Debbie Isitt (born 7 February 1966) is an English comic writer, film director, composer and performer.

Early life and education
Isitt was born in Birmingham. She went to Our Lady of Fatima Primary School and Lordswood Girls Secondary School and is a cousin of the footballer Darren Wassall.

Career
Isitt is best known for her Christmas comedy films, the Nativity! series, of which she has written and directed four to date. Prior to that, she wrote BAFTA award-winning television adaptation of Jacqueline Wilson's book, The Illustrated Mum, the stage play The Woman Who Cooked Her Husband, and the feature films Nasty Neighbours and Confetti.

Nativity!,  Isitt's third feature film, starring Martin Freeman, was released in November 2009. It became the most successful British independent film of the year. The sequel, Nativity 2: Danger in the Manger, starred David Tennant. Released in November 2012, and was also a financial success, making twice the amount at the UK box office as the original. Two further sequels, Nativity 3: Dude, Where's My Donkey? and Nativity Rocks!, were released in 2014 and 2018 respectively. They were financial successes, but received mixed reviews from critics.
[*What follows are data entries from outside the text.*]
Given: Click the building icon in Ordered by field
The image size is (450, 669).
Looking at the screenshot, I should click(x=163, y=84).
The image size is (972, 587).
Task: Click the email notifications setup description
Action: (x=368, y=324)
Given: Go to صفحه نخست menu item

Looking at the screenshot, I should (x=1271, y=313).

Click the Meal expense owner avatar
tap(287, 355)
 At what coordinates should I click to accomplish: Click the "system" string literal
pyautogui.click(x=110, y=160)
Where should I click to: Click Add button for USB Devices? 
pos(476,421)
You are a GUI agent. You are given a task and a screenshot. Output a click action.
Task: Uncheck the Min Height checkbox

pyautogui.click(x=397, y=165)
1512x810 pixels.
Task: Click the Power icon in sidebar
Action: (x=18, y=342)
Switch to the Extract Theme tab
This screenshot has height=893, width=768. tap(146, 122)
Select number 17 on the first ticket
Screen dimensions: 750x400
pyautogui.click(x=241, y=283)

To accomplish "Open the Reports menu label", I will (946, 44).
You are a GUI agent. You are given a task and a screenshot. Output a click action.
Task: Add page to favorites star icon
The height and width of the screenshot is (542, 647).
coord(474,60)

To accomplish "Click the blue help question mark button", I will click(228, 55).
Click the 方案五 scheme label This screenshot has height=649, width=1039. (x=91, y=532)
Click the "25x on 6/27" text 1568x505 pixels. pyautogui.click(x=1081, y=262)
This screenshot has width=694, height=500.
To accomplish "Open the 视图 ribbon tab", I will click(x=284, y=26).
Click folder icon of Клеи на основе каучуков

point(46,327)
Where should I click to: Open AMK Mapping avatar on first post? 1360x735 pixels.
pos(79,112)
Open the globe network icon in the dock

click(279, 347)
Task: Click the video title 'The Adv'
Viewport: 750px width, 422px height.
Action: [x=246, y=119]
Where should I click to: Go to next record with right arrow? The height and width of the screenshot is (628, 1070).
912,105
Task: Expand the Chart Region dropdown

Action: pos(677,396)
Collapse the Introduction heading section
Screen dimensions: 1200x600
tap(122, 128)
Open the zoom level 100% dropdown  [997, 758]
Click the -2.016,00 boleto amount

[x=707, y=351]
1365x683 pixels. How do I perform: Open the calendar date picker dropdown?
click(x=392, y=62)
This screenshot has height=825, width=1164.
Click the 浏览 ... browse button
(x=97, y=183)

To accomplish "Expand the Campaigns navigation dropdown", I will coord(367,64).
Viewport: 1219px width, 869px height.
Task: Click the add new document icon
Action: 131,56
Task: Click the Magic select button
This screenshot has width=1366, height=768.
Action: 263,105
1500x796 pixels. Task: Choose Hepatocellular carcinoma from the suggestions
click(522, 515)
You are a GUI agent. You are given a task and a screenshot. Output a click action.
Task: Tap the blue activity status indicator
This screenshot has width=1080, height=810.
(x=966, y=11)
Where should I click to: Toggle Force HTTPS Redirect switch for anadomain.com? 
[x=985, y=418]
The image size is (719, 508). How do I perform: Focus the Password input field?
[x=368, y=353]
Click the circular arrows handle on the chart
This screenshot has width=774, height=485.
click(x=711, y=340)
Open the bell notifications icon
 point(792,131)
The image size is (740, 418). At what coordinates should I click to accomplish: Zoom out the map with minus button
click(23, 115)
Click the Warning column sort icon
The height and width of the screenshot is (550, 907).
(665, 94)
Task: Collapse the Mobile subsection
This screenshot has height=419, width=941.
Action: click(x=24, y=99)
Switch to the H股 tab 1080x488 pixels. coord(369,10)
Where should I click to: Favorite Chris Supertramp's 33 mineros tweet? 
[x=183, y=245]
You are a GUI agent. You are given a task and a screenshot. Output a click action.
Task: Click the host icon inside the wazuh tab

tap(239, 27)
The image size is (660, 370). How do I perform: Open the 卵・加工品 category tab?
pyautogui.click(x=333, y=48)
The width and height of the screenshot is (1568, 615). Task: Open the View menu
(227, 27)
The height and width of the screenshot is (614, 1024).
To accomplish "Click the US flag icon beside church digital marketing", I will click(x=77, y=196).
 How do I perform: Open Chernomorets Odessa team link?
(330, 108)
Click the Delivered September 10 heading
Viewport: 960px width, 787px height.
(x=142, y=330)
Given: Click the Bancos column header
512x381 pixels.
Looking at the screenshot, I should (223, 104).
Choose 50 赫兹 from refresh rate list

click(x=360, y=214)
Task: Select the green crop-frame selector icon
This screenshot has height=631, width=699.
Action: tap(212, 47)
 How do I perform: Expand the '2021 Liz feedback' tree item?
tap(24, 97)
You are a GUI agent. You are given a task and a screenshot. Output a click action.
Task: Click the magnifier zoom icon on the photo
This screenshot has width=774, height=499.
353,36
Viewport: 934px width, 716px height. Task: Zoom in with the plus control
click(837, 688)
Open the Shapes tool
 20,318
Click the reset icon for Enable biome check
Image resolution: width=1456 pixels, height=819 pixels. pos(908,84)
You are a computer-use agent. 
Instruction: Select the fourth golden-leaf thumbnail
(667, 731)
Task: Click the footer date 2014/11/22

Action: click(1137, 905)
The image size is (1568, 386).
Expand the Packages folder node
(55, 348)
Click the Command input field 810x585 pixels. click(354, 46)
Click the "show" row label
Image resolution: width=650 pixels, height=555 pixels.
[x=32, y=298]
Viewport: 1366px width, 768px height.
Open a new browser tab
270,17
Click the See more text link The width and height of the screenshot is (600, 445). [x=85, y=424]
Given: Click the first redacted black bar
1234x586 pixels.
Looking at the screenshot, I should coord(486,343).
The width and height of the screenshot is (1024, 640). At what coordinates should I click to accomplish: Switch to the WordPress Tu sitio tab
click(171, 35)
In 2017, Isitt wrote, directed, and composed the music for a stage musical based on the first film in the Nativity! with her partner Nicky Ager. Nativity! The Musical ran from 20th October until 6th January and starred Daniel Boys, Simon Lipkin and Sarah Earnshaw. The show returned for a second tour in 2018. Simon Lipkin returned in the lead role as Mr. Poppy, joined by Scott Garnham and Ashleigh Gray. Garnham and Gray for a third tour in 2019, with Scott Paige playing the show's comic lead. However, Lipkin returned to reprise his role for the Hammersmith Apollo run of the show. The musical was ran at the Birmingham Rep for the 2022 Christmas season, after initially being postponed from 2020 and 2021 due to the COVID-19 pandemic.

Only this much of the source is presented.